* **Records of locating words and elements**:
.....
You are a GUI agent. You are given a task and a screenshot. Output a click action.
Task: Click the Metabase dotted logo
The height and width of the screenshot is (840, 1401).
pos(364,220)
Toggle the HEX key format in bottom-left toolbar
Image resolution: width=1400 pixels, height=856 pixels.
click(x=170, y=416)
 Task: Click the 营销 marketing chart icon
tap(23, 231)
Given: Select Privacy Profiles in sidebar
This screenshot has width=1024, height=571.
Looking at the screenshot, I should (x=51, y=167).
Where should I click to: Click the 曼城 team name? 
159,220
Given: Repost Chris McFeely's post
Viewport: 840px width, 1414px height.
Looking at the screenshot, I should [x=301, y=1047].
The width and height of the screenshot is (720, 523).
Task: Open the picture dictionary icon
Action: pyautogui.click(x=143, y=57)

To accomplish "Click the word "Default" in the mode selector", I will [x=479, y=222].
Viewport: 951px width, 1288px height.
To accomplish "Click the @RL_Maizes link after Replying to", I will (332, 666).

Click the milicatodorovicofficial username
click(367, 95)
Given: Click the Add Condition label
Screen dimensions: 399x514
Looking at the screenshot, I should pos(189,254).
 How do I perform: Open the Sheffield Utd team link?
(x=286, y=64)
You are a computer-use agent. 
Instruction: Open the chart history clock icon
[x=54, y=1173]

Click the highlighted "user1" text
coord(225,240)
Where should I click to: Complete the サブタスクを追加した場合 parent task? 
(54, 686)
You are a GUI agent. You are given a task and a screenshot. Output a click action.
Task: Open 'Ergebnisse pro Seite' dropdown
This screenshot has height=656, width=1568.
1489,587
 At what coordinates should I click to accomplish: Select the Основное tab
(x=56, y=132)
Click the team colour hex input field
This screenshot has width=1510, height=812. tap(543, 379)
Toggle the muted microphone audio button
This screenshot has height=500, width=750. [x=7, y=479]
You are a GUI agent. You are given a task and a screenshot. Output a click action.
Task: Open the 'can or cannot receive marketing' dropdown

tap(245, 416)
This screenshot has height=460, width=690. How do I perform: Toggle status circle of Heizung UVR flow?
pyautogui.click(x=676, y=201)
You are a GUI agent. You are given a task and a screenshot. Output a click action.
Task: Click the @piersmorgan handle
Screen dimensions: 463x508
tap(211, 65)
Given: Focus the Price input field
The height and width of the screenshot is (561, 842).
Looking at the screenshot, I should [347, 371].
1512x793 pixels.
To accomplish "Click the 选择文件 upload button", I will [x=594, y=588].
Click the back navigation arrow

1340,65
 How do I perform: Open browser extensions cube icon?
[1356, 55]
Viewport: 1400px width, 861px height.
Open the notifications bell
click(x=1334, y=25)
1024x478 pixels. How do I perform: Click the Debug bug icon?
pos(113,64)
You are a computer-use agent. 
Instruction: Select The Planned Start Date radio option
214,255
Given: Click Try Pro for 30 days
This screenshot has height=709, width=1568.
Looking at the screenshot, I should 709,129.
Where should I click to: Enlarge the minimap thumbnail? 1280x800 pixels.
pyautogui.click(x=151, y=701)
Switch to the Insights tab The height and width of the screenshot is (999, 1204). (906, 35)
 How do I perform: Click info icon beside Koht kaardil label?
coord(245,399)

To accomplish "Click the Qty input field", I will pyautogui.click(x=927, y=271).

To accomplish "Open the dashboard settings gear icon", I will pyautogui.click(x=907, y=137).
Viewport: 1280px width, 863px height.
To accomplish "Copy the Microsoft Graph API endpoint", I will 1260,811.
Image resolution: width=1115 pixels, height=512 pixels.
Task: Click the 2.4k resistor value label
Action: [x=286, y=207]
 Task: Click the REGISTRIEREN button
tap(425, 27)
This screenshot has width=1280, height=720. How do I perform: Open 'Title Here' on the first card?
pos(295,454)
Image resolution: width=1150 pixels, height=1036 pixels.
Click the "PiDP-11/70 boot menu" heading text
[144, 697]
.....
Can you turn every line of the material above into a JSON list of strings, with one string per line and blank lines left out?

* **EXPECTED OUTPUT**:
[
  "You are a GUI agent. You are given a task and a screenshot. Output a click action.",
  "Task: Click the Metabase dotted logo",
  "The height and width of the screenshot is (840, 1401).",
  "pos(364,220)",
  "Toggle the HEX key format in bottom-left toolbar",
  "Image resolution: width=1400 pixels, height=856 pixels.",
  "click(x=170, y=416)",
  " Task: Click the 营销 marketing chart icon",
  "tap(23, 231)",
  "Given: Select Privacy Profiles in sidebar",
  "This screenshot has width=1024, height=571.",
  "Looking at the screenshot, I should (x=51, y=167).",
  "Where should I click to: Click the 曼城 team name? ",
  "159,220",
  "Given: Repost Chris McFeely's post",
  "Viewport: 840px width, 1414px height.",
  "Looking at the screenshot, I should [x=301, y=1047].",
  "The width and height of the screenshot is (720, 523).",
  "Task: Open the picture dictionary icon",
  "Action: pyautogui.click(x=143, y=57)",
  "To accomplish \"Click the word \"Default\" in the mode selector\", I will [x=479, y=222].",
  "Viewport: 951px width, 1288px height.",
  "To accomplish \"Click the @RL_Maizes link after Replying to\", I will (332, 666).",
  "Click the milicatodorovicofficial username",
  "click(367, 95)",
  "Given: Click the Add Condition label",
  "Screen dimensions: 399x514",
  "Looking at the screenshot, I should pos(189,254).",
  " How do I perform: Open the Sheffield Utd team link?",
  "(x=286, y=64)",
  "You are a computer-use agent. ",
  "Instruction: Open the chart history clock icon",
  "[x=54, y=1173]",
  "Click the highlighted \"user1\" text",
  "coord(225,240)",
  "Where should I click to: Complete the サブタスクを追加した場合 parent task? ",
  "(54, 686)",
  "You are a GUI agent. You are given a task and a screenshot. Output a click action.",
  "Task: Open 'Ergebnisse pro Seite' dropdown",
  "This screenshot has height=656, width=1568.",
  "1489,587",
  " At what coordinates should I click to accomplish: Select the Основное tab",
  "(x=56, y=132)",
  "Click the team colour hex input field",
  "This screenshot has width=1510, height=812. tap(543, 379)",
  "Toggle the muted microphone audio button",
  "This screenshot has height=500, width=750. [x=7, y=479]",
  "You are a GUI agent. You are given a task and a screenshot. Output a click action.",
  "Task: Open the 'can or cannot receive marketing' dropdown",
  "tap(245, 416)",
  "This screenshot has height=460, width=690. How do I perform: Toggle status circle of Heizung UVR flow?",
  "pyautogui.click(x=676, y=201)",
  "You are a GUI agent. You are given a task and a screenshot. Output a click action.",
  "Task: Click the @piersmorgan handle",
  "Screen dimensions: 463x508",
  "tap(211, 65)",
  "Given: Focus the Price input field",
  "The height and width of the screenshot is (561, 842).",
  "Looking at the screenshot, I should [347, 371].",
  "1512x793 pixels.",
  "To accomplish \"Click the 选择文件 upload button\", I will [x=594, y=588].",
  "Click the back navigation arrow",
  "1340,65",
  " How do I perform: Open browser extensions cube icon?",
  "[1356, 55]",
  "Viewport: 1400px width, 861px height.",
  "Open the notifications bell",
  "click(x=1334, y=25)",
  "1024x478 pixels. How do I perform: Click the Debug bug icon?",
  "pos(113,64)",
  "You are a computer-use agent. ",
  "Instruction: Select The Planned Start Date radio option",
  "214,255",
  "Given: Click Try Pro for 30 days",
  "This screenshot has height=709, width=1568.",
  "Looking at the screenshot, I should 709,129.",
  "Where should I click to: Enlarge the minimap thumbnail? 1280x800 pixels.",
  "pyautogui.click(x=151, y=701)",
  "Switch to the Insights tab The height and width of the screenshot is (999, 1204). (906, 35)",
  " How do I perform: Click info icon beside Koht kaardil label?",
  "coord(245,399)",
  "To accomplish \"Click the Qty input field\", I will pyautogui.click(x=927, y=271).",
  "To accomplish \"Open the dashboard settings gear icon\", I will pyautogui.click(x=907, y=137).",
  "Viewport: 1280px width, 863px height.",
  "To accomplish \"Copy the Microsoft Graph API endpoint\", I will 1260,811.",
  "Image resolution: width=1115 pixels, height=512 pixels.",
  "Task: Click the 2.4k resistor value label",
  "Action: [x=286, y=207]",
  " Task: Click the REGISTRIEREN button",
  "tap(425, 27)",
  "This screenshot has width=1280, height=720. How do I perform: Open 'Title Here' on the first card?",
  "pos(295,454)",
  "Image resolution: width=1150 pixels, height=1036 pixels.",
  "Click the \"PiDP-11/70 boot menu\" heading text",
  "[144, 697]"
]